(Exercise prompt)
Copy every line in the records below that contains the word "computer".

[Opening The data section]

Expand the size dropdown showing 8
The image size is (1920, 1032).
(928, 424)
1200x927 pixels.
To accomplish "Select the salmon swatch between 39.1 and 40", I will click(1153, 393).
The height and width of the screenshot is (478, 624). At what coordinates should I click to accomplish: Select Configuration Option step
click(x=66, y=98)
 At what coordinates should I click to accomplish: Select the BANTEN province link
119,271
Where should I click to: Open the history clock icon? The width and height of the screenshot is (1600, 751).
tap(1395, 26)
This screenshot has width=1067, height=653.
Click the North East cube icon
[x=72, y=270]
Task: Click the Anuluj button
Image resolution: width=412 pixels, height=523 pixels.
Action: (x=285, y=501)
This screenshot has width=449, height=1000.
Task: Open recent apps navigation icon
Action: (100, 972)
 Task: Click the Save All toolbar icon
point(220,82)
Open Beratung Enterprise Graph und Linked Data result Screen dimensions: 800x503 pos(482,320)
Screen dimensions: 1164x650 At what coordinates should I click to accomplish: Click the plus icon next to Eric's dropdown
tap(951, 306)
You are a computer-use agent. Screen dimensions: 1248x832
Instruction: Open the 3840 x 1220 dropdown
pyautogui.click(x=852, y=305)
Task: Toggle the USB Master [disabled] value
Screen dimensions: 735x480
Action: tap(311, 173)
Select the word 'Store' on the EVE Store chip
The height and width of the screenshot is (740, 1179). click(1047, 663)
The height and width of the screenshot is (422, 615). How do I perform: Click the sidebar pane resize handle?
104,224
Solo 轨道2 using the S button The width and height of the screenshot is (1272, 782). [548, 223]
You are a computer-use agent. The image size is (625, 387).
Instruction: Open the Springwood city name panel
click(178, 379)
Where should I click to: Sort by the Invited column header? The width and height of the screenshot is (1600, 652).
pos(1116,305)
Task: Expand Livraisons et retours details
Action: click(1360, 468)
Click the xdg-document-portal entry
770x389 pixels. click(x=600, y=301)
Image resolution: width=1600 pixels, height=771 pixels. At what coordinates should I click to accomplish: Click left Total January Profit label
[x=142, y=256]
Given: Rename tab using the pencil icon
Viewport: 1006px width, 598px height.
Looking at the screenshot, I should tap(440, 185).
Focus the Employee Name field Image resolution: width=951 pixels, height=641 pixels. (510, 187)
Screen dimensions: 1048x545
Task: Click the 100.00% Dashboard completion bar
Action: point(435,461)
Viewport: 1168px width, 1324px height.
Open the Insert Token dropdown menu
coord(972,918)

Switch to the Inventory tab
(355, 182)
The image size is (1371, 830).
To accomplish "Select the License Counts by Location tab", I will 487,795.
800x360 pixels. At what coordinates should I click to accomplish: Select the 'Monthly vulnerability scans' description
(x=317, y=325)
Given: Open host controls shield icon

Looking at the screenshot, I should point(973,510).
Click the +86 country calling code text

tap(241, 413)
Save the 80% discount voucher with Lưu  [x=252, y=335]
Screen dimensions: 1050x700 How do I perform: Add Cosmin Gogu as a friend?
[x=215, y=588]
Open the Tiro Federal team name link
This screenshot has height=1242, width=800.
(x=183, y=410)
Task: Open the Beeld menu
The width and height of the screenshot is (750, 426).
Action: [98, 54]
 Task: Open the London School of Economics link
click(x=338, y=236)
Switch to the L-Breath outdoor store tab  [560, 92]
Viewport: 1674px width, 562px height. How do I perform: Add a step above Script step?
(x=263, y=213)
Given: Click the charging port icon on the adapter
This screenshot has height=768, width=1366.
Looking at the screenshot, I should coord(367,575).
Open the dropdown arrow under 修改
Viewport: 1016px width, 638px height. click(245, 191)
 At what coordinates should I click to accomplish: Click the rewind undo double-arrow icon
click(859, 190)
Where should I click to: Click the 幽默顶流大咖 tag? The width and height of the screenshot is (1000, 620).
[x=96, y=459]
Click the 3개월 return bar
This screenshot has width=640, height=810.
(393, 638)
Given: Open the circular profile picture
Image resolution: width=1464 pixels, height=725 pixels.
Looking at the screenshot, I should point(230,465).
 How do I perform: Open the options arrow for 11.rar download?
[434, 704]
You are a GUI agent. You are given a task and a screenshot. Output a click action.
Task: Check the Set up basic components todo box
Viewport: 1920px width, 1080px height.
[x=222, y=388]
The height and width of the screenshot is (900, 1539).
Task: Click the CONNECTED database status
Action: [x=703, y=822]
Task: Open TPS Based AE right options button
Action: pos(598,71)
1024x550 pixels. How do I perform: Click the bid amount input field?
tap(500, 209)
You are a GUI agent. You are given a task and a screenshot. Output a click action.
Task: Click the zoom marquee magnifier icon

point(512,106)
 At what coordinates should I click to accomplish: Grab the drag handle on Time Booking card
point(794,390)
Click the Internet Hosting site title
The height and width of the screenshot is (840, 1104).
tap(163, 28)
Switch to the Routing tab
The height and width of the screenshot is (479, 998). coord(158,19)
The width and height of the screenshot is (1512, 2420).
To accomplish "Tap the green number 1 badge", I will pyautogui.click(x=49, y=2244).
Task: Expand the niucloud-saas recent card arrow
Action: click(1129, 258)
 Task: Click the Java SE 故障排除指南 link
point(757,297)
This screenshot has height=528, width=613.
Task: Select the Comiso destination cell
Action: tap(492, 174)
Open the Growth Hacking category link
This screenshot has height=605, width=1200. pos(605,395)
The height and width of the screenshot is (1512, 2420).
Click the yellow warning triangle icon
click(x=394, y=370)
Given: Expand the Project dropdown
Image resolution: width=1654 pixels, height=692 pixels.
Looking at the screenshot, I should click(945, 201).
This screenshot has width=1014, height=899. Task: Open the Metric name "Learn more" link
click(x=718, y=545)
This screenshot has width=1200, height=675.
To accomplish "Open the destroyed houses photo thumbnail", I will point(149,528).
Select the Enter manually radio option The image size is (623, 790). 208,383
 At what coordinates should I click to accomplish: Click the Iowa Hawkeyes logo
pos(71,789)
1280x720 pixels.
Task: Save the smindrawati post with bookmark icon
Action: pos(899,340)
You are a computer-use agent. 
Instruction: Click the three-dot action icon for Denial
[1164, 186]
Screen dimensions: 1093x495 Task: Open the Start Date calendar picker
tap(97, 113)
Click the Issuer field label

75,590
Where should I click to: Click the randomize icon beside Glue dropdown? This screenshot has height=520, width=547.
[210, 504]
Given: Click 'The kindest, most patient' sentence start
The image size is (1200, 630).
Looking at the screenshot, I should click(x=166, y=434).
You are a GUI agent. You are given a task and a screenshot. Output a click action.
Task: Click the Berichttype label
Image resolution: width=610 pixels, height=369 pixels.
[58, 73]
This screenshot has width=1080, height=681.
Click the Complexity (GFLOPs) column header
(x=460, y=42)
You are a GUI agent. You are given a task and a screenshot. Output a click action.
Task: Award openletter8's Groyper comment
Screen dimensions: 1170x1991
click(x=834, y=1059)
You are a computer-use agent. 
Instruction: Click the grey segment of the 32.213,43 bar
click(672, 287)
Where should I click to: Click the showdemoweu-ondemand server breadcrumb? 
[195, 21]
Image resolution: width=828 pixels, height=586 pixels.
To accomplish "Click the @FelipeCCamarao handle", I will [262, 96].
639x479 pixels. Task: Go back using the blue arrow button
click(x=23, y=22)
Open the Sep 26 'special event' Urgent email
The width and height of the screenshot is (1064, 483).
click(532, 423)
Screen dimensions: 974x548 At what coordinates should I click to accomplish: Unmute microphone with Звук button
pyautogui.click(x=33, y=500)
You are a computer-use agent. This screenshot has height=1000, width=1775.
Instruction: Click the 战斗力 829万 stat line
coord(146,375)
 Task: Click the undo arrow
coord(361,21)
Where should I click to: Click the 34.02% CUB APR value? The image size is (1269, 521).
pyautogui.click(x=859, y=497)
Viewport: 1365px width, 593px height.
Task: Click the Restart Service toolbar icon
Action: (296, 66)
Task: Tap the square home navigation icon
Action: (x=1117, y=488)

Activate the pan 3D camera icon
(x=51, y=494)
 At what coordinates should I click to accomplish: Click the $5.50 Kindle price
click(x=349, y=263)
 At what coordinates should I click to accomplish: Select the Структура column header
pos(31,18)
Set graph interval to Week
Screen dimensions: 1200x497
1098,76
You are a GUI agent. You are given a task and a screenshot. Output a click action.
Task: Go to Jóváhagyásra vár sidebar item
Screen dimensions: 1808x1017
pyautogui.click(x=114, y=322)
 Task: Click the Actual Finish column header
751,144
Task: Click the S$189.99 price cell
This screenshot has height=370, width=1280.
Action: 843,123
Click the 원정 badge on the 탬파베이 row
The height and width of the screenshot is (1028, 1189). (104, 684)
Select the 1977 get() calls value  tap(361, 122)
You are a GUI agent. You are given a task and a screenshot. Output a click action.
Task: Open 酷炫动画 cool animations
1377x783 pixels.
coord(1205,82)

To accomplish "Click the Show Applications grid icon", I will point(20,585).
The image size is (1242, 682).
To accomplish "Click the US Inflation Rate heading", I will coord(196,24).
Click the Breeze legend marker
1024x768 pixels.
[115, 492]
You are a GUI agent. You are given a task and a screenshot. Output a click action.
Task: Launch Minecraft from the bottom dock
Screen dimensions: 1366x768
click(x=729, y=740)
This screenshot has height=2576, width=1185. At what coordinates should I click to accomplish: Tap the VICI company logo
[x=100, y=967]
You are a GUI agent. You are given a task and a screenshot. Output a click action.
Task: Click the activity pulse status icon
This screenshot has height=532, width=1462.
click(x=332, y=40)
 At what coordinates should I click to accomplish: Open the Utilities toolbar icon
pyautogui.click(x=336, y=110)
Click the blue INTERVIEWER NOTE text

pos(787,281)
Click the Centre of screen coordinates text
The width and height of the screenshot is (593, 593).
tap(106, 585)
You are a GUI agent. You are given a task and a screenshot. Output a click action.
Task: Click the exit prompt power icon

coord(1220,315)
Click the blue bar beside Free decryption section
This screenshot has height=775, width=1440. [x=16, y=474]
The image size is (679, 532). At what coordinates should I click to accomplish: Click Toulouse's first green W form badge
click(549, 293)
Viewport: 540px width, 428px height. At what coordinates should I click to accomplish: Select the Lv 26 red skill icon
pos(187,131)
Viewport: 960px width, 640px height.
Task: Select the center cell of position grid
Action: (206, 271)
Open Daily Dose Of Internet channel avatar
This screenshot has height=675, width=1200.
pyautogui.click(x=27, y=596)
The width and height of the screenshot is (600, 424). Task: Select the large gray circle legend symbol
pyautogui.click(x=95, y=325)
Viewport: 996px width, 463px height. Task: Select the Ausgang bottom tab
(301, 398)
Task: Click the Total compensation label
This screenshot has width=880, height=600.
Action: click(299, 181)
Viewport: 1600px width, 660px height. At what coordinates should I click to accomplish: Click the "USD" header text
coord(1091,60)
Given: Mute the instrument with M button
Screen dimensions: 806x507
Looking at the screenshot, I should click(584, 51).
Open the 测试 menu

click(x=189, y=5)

[Closing The data section]

(Finished task)
You are a computer-use agent. Screen dimensions: 1248x832
You are a computer-use agent. The image size is (625, 387).
You are a computer-use agent. 
You are a computer-use agent. 
You are a computer-use agent. This screenshot has height=1000, width=1775.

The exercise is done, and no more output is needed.